→ Task directions: Show every line of the items below that contains the string "height". Treat uppercase and lowercase letters as distinct.

----- Provided material -----

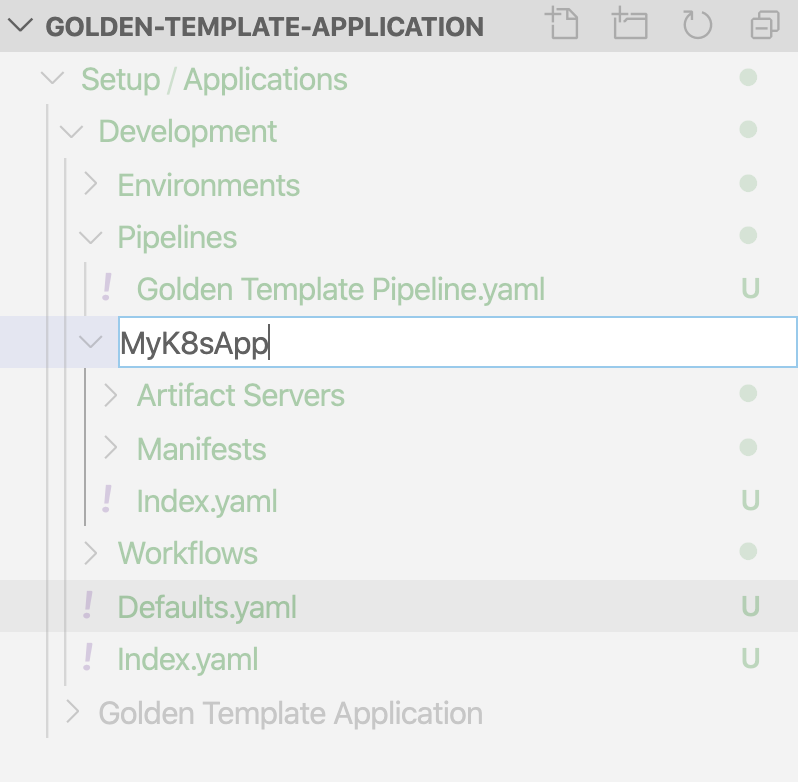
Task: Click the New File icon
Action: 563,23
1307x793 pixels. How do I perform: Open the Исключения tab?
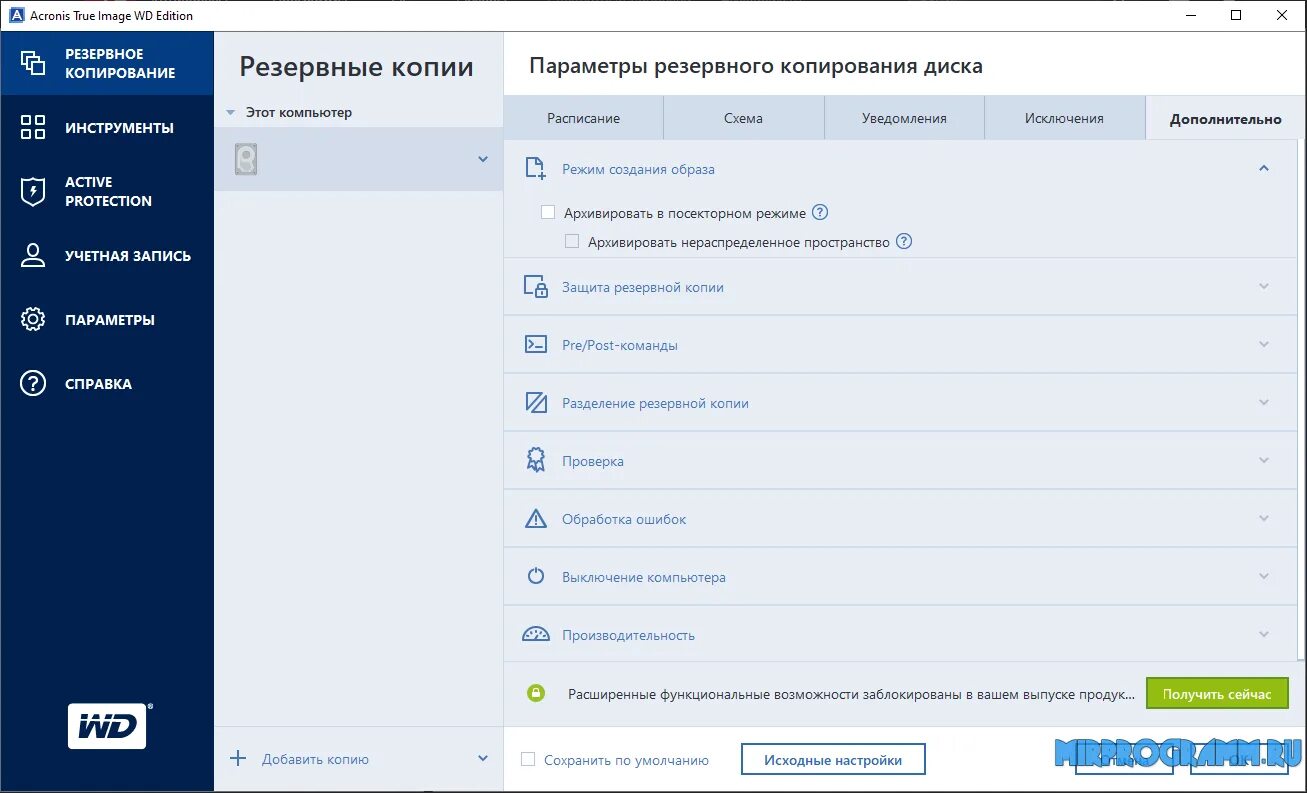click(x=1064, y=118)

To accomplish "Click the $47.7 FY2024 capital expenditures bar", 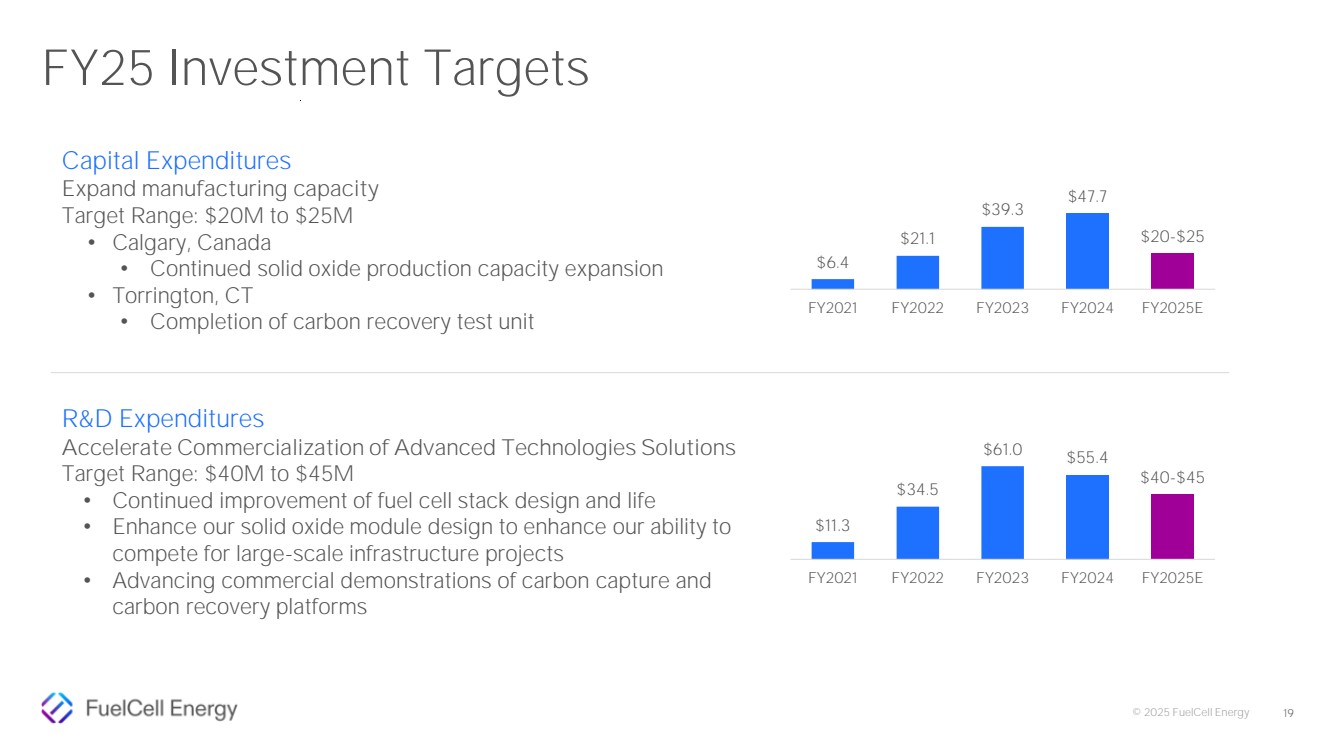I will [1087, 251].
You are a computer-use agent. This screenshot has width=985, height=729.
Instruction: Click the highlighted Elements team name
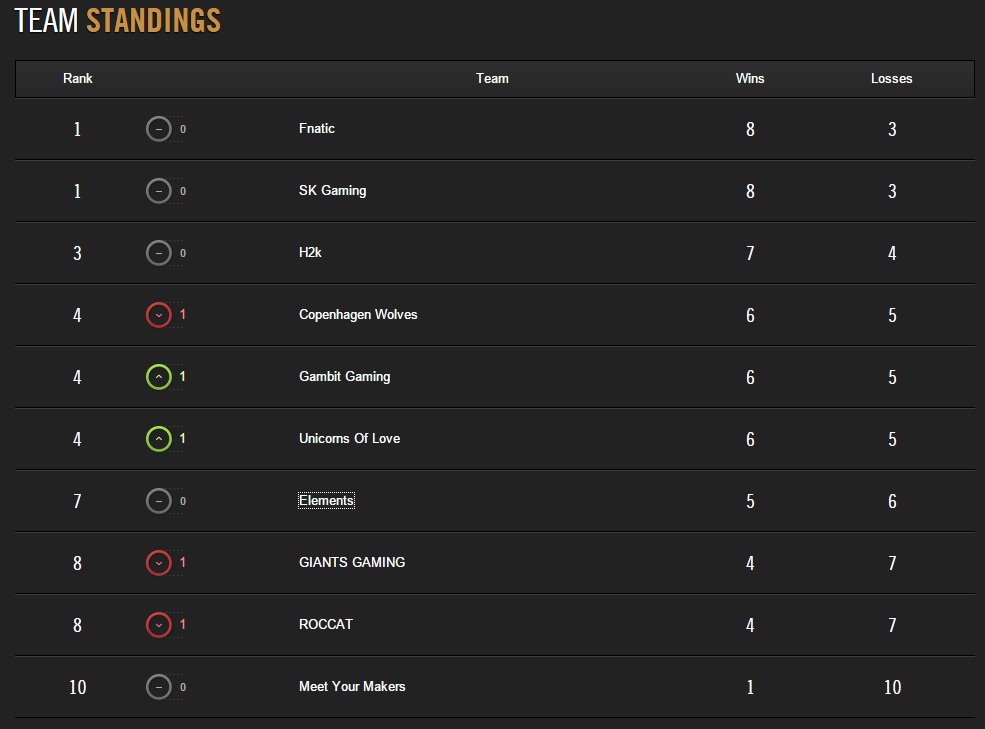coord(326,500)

-----
----- Provided material -----

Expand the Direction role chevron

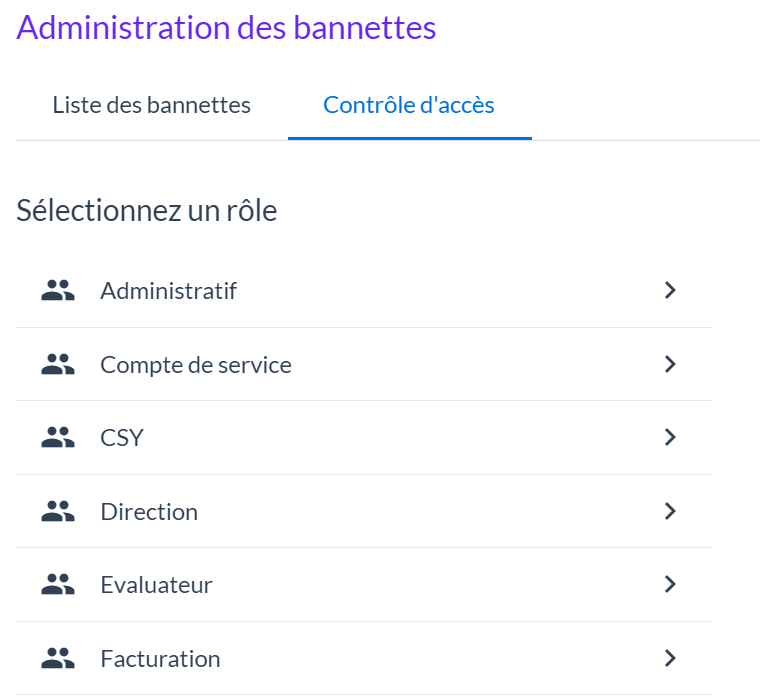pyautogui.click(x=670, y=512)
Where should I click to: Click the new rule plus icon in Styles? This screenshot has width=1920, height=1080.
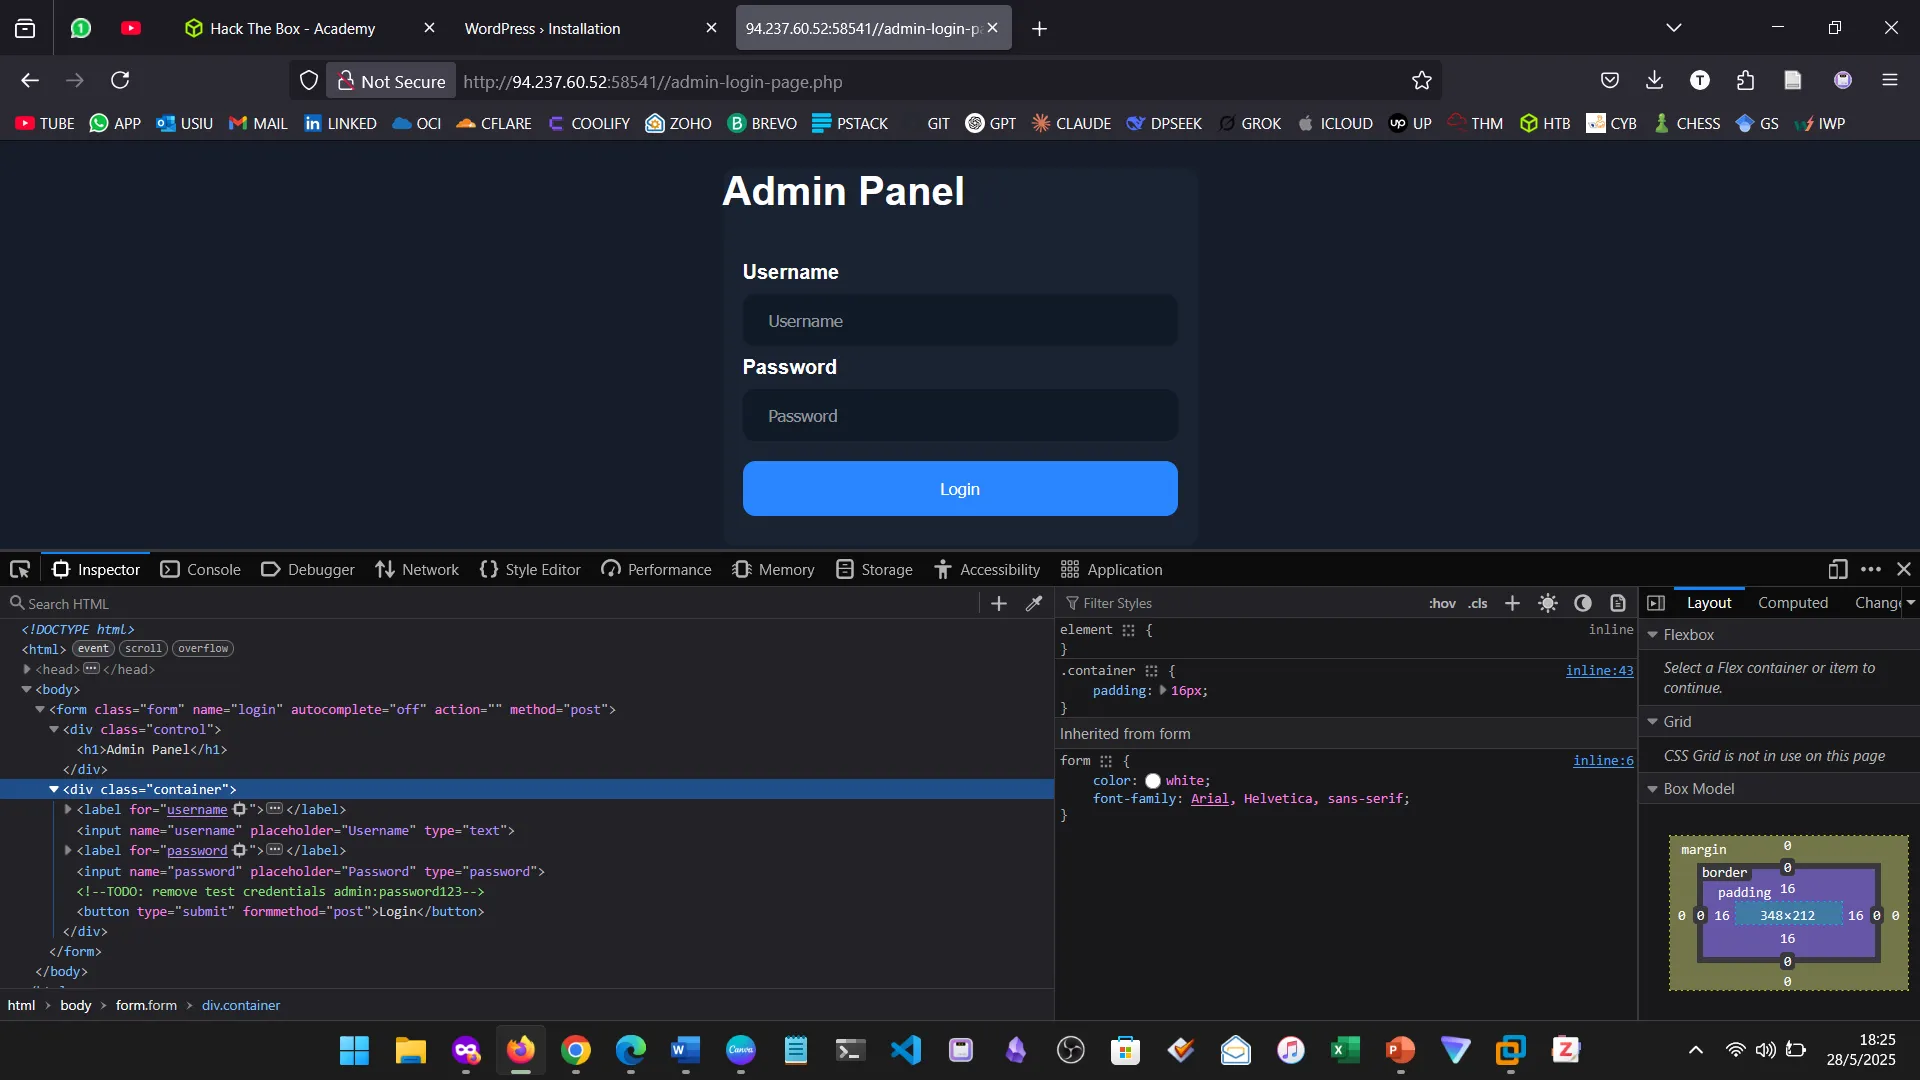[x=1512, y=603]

-----
----- Provided material -----

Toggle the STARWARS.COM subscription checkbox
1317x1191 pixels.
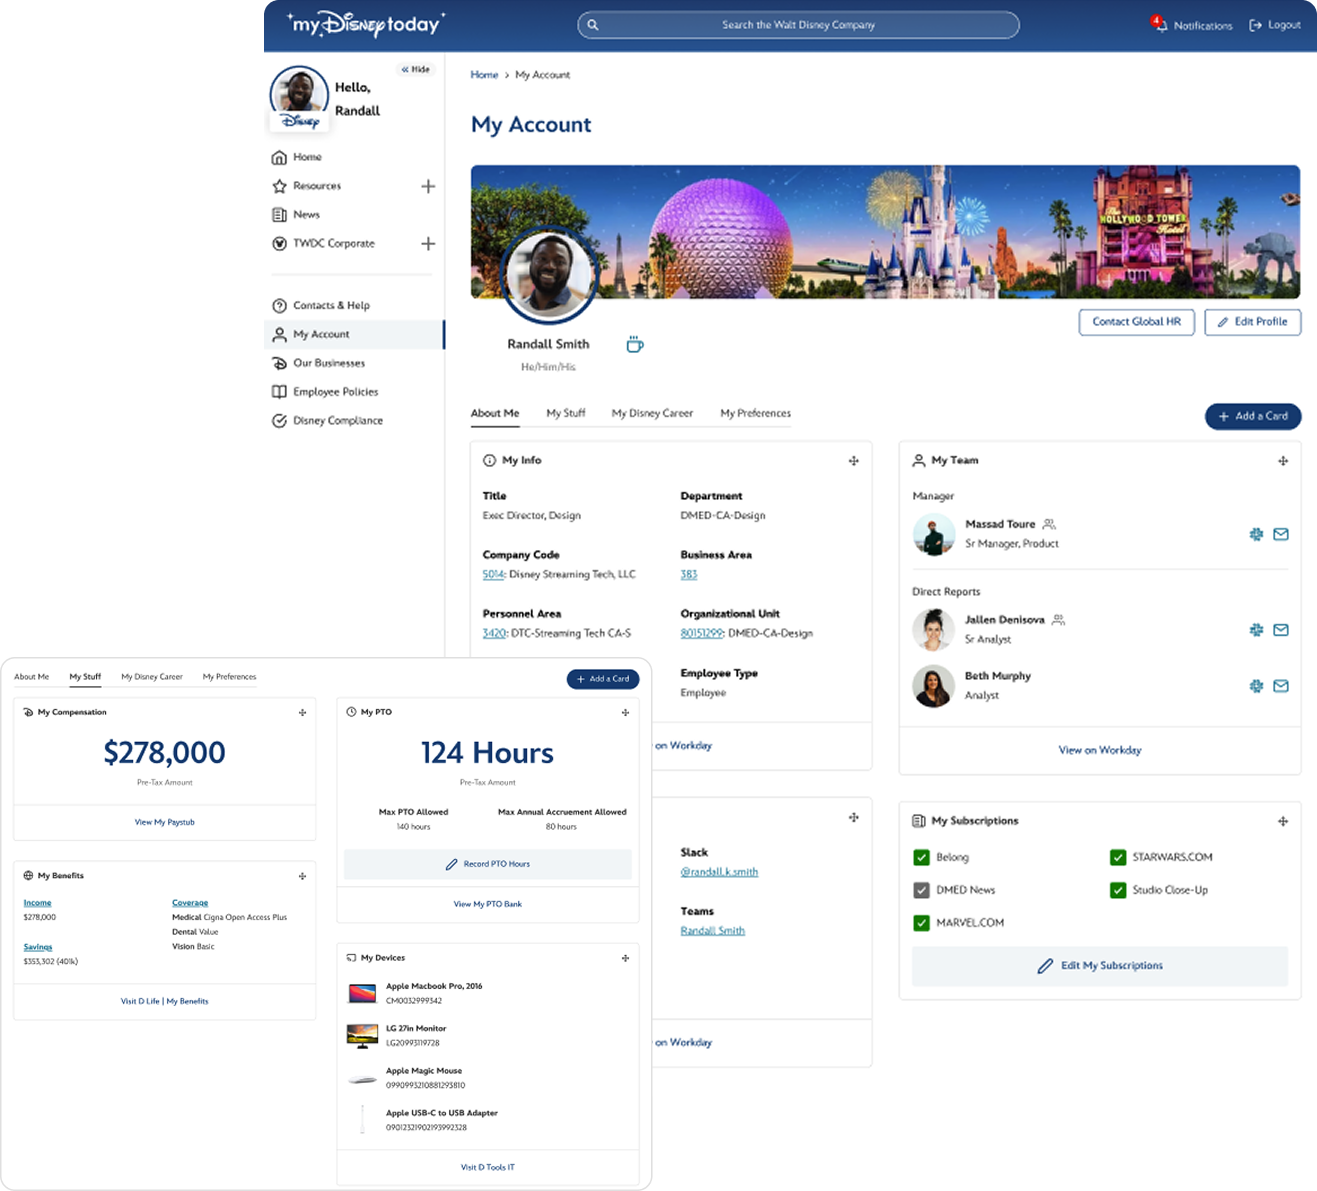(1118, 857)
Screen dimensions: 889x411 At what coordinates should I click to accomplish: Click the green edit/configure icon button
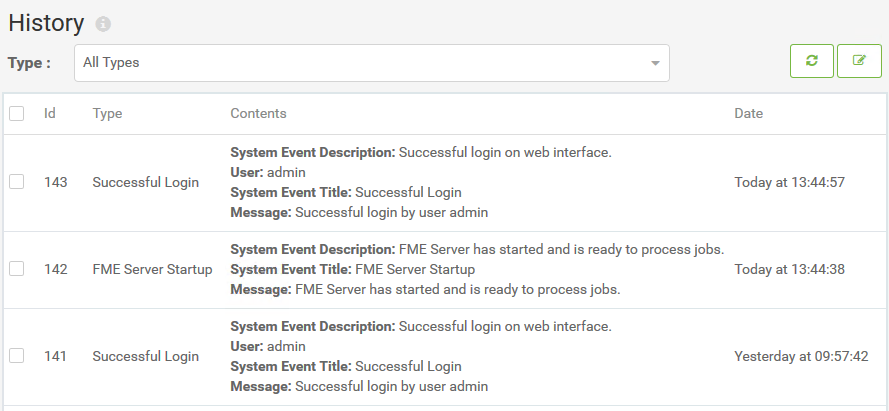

-----

→ Response to this exercise:
You are a computer-use agent. This screenshot has width=985, height=729.
Where should I click to: Click the new rule plus icon in Styles? This screenshot has width=1920, height=1080.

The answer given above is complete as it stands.